__EXERCISE DESCRIPTION__. If a line appears in the data below, it must appear in your answer exactly as given.

__DATA FOR ANALYSIS__.

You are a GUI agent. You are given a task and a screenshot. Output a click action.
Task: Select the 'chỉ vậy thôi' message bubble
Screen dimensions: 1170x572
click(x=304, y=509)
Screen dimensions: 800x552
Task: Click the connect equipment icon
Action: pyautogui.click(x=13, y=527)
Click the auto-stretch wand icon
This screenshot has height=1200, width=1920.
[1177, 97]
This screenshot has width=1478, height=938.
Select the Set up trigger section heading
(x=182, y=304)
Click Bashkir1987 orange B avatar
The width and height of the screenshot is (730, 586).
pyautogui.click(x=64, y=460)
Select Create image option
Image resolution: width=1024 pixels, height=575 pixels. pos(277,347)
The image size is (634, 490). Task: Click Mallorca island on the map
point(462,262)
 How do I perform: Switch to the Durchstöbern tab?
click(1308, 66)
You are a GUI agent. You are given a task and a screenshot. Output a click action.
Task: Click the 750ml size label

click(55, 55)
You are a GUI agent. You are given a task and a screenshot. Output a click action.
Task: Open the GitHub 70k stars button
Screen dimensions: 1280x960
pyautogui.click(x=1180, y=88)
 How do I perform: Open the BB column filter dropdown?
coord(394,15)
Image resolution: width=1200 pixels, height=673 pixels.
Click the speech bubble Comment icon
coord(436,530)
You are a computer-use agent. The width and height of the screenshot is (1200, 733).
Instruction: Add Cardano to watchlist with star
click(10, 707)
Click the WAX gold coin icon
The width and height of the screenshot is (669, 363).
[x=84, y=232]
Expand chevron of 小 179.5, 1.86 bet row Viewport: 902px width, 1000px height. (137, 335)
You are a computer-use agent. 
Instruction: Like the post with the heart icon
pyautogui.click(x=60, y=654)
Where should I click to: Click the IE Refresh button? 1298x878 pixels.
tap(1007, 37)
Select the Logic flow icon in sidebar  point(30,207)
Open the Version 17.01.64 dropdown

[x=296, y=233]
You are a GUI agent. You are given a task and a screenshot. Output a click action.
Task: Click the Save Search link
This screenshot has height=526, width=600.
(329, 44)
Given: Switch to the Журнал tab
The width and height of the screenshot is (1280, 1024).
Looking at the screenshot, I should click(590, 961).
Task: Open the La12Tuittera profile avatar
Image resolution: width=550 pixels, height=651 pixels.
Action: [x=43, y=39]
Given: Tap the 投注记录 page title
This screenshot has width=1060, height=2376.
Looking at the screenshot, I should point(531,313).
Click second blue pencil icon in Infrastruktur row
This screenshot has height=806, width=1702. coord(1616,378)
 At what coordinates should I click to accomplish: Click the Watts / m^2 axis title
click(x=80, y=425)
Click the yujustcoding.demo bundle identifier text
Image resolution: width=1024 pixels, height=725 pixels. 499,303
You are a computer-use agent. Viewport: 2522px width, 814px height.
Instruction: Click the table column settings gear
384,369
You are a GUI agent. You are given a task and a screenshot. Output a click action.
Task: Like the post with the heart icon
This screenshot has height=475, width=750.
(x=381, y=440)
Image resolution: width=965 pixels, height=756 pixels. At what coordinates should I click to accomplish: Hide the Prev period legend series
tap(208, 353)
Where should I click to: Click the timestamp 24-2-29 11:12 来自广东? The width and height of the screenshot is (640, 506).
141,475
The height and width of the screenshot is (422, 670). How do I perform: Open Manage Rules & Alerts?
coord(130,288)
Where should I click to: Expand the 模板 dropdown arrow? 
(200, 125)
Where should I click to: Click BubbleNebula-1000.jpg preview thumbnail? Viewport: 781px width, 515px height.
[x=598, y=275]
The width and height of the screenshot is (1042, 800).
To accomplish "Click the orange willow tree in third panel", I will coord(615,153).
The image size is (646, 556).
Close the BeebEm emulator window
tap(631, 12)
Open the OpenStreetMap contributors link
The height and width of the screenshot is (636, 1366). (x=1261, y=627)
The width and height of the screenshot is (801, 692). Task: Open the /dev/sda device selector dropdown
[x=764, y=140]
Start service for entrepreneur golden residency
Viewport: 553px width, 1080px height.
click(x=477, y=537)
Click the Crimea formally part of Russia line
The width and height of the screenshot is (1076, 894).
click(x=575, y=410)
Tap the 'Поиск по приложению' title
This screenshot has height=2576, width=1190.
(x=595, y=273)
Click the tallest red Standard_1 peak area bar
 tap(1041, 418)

__COMPLETED TASK__.
You are a GUI agent. You are given a task and a screenshot. Output a click action.
Task: Select the 'chỉ vậy thôi' message bubble
Screen dimensions: 1170x572
click(x=304, y=509)
Screen dimensions: 800x552
Task: Click the connect equipment icon
Action: pyautogui.click(x=13, y=527)
Click the auto-stretch wand icon
This screenshot has height=1200, width=1920.
[1177, 97]
This screenshot has width=1478, height=938.
Select the Set up trigger section heading
(x=182, y=304)
Click Bashkir1987 orange B avatar
The width and height of the screenshot is (730, 586).
pyautogui.click(x=64, y=460)
Select Create image option
Image resolution: width=1024 pixels, height=575 pixels. pos(277,347)
The image size is (634, 490). Task: Click Mallorca island on the map
point(462,262)
 How do I perform: Switch to the Durchstöbern tab?
click(1308, 66)
You are a GUI agent. You are given a task and a screenshot. Output a click action.
Task: Click the 750ml size label

click(55, 55)
You are a GUI agent. You are given a task and a screenshot. Output a click action.
Task: Open the GitHub 70k stars button
Screen dimensions: 1280x960
pyautogui.click(x=1180, y=88)
 How do I perform: Open the BB column filter dropdown?
coord(394,15)
Image resolution: width=1200 pixels, height=673 pixels.
Click the speech bubble Comment icon
coord(436,530)
You are a computer-use agent. The width and height of the screenshot is (1200, 733).
Instruction: Add Cardano to watchlist with star
click(10, 707)
Click the WAX gold coin icon
The width and height of the screenshot is (669, 363).
[x=84, y=232]
Expand chevron of 小 179.5, 1.86 bet row Viewport: 902px width, 1000px height. (137, 335)
You are a computer-use agent. 
Instruction: Like the post with the heart icon
pyautogui.click(x=60, y=654)
Where should I click to: Click the IE Refresh button? 1298x878 pixels.
tap(1007, 37)
Select the Logic flow icon in sidebar  point(30,207)
Open the Version 17.01.64 dropdown

[x=296, y=233]
You are a GUI agent. You are given a task and a screenshot. Output a click action.
Task: Click the Save Search link
This screenshot has height=526, width=600.
(329, 44)
Given: Switch to the Журнал tab
The width and height of the screenshot is (1280, 1024).
Looking at the screenshot, I should click(590, 961).
Task: Open the La12Tuittera profile avatar
Image resolution: width=550 pixels, height=651 pixels.
Action: [x=43, y=39]
Given: Tap the 投注记录 page title
This screenshot has width=1060, height=2376.
Looking at the screenshot, I should point(531,313).
Click second blue pencil icon in Infrastruktur row
This screenshot has height=806, width=1702. coord(1616,378)
 At what coordinates should I click to accomplish: Click the Watts / m^2 axis title
click(x=80, y=425)
Click the yujustcoding.demo bundle identifier text
Image resolution: width=1024 pixels, height=725 pixels. 499,303
You are a computer-use agent. Viewport: 2522px width, 814px height.
Instruction: Click the table column settings gear
384,369
You are a GUI agent. You are given a task and a screenshot. Output a click action.
Task: Like the post with the heart icon
This screenshot has height=475, width=750.
(x=381, y=440)
Image resolution: width=965 pixels, height=756 pixels. At what coordinates should I click to accomplish: Hide the Prev period legend series
tap(208, 353)
Where should I click to: Click the timestamp 24-2-29 11:12 来自广东? The width and height of the screenshot is (640, 506).
141,475
The height and width of the screenshot is (422, 670). How do I perform: Open Manage Rules & Alerts?
coord(130,288)
Where should I click to: Expand the 模板 dropdown arrow? 
(200, 125)
Where should I click to: Click BubbleNebula-1000.jpg preview thumbnail? Viewport: 781px width, 515px height.
[x=598, y=275]
The width and height of the screenshot is (1042, 800).
To accomplish "Click the orange willow tree in third panel", I will coord(615,153).
The image size is (646, 556).
Close the BeebEm emulator window
tap(631, 12)
Open the OpenStreetMap contributors link
The height and width of the screenshot is (636, 1366). (x=1261, y=627)
The width and height of the screenshot is (801, 692). Task: Open the /dev/sda device selector dropdown
[x=764, y=140]
Start service for entrepreneur golden residency
Viewport: 553px width, 1080px height.
click(x=477, y=537)
Click the Crimea formally part of Russia line
The width and height of the screenshot is (1076, 894).
click(x=575, y=410)
Tap the 'Поиск по приложению' title
This screenshot has height=2576, width=1190.
(x=595, y=273)
Click the tallest red Standard_1 peak area bar
 tap(1041, 418)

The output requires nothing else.